* Your assignment *
Go through the following data and transcribe exactly the stretch of lines from the one holding "Select the Doku Kalitesi setting label" to the one holding "Save the phishing", both included.

(Recorded information Opens)

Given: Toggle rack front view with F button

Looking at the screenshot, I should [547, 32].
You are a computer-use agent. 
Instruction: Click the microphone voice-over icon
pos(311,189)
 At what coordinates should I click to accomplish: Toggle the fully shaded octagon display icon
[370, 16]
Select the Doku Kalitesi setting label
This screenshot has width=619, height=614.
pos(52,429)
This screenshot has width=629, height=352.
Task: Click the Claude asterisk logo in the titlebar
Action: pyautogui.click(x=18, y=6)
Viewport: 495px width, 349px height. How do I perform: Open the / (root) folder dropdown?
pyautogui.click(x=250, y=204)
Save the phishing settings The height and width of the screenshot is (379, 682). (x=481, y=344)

(Recorded information Closes)
(Recorded information Opens)

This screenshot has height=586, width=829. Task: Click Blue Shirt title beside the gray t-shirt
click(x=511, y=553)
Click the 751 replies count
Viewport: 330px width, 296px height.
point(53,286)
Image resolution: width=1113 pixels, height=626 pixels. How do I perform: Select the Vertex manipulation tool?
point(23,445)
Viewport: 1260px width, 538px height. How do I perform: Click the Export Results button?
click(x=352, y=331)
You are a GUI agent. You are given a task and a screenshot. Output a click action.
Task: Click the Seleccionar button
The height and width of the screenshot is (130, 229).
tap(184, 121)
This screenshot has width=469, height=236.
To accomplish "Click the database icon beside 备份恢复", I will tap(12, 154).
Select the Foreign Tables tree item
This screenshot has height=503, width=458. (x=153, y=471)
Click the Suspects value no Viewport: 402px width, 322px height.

(Recorded information Closes)

* Output for this task *
Select the Doku Kalitesi setting label
This screenshot has width=619, height=614.
pos(52,429)
This screenshot has width=629, height=352.
Task: Click the Claude asterisk logo in the titlebar
Action: pyautogui.click(x=18, y=6)
Viewport: 495px width, 349px height. How do I perform: Open the / (root) folder dropdown?
pyautogui.click(x=250, y=204)
Save the phishing settings The height and width of the screenshot is (379, 682). (x=481, y=344)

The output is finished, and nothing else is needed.